- _STATED GOAL_:
Could you write out again the lines from the one containing "You are a GUI" through the last line, requests included, shifting every coordinate in the answers up by 53? Leave the pictures out.

- _Dataset entries_:
* BEGIN *

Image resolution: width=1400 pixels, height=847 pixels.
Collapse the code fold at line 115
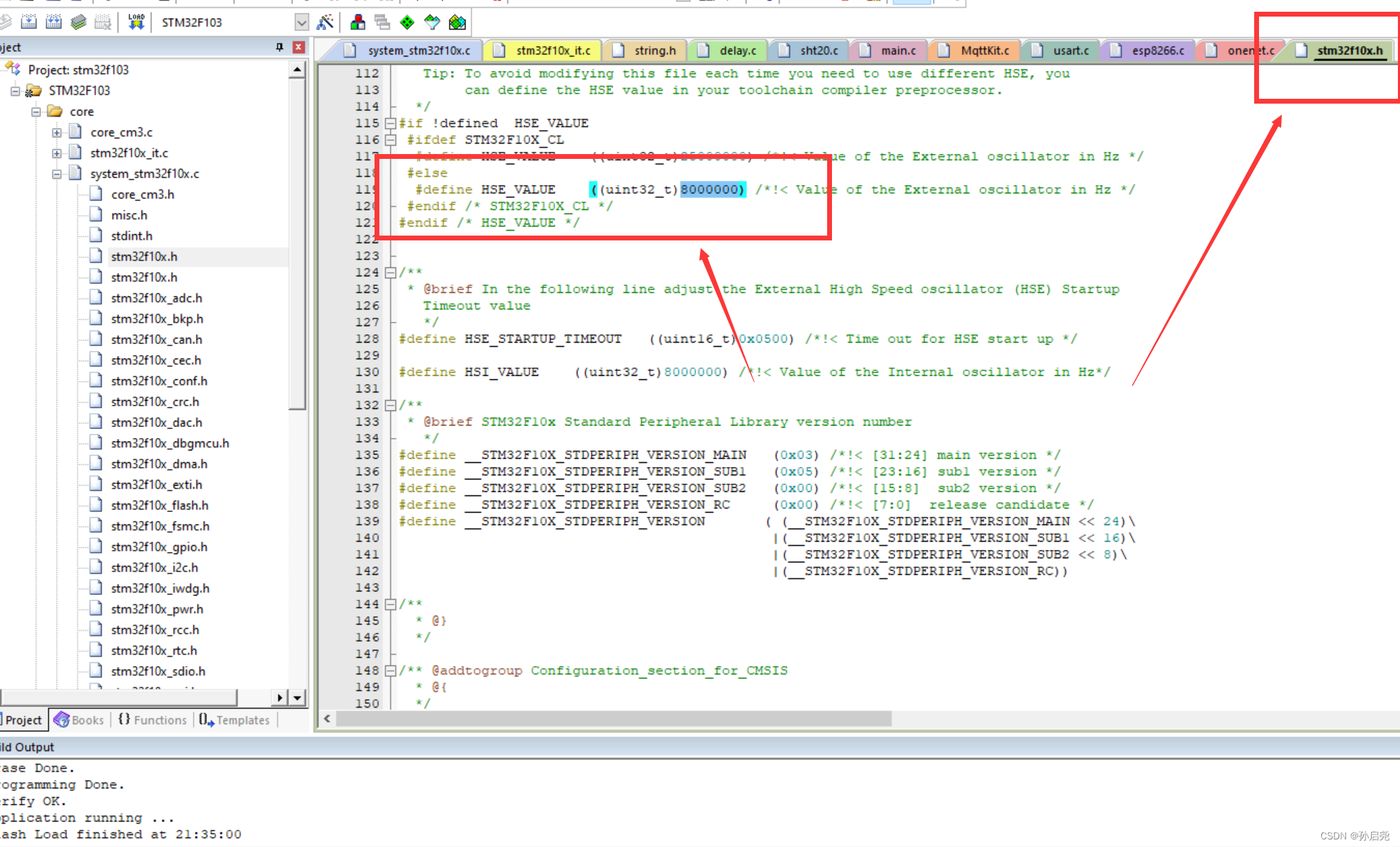(390, 123)
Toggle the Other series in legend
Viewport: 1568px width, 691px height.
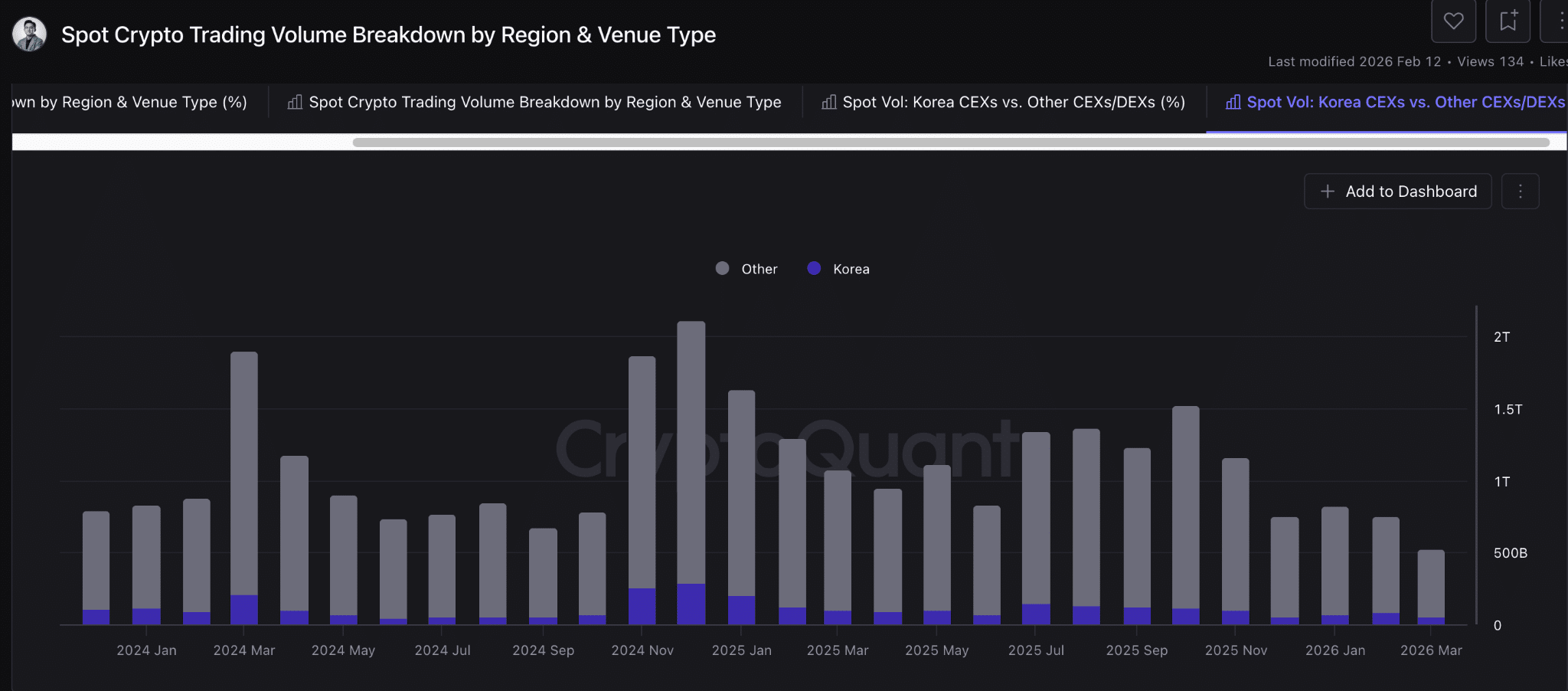point(758,269)
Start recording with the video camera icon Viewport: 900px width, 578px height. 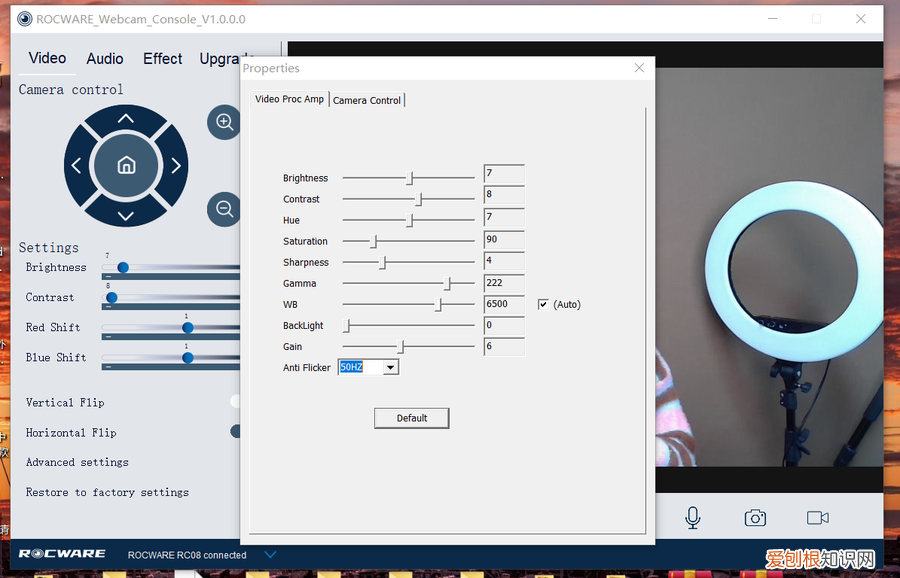[x=818, y=517]
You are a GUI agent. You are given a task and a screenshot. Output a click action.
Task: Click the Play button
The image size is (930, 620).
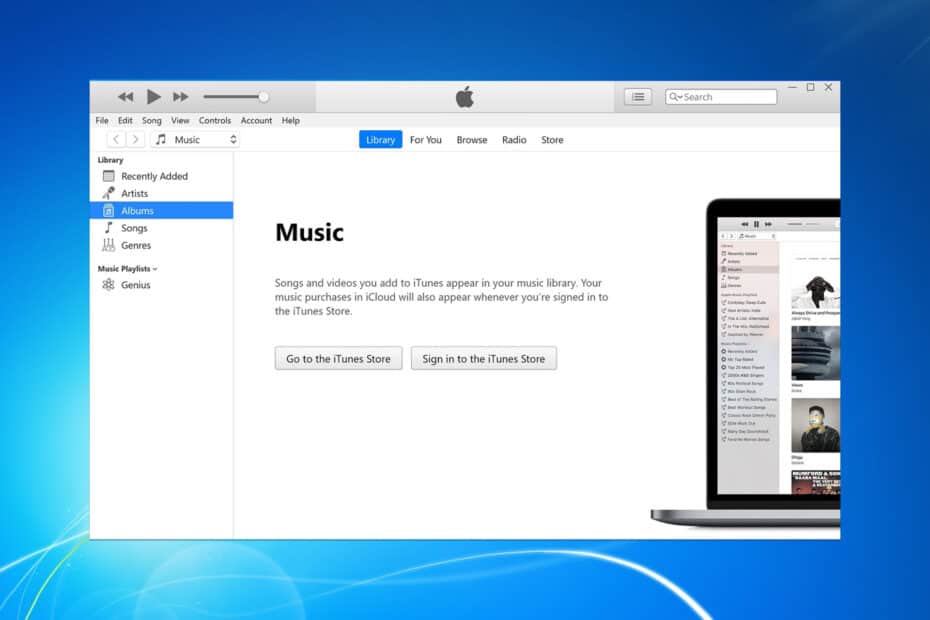tap(153, 97)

* END *

- _SOLUTION FOR THIS TASK_:
You are a GUI agent. You are given a task and a screenshot. Output a click action.
Task: Click the Play button
The image size is (930, 620).
tap(206, 150)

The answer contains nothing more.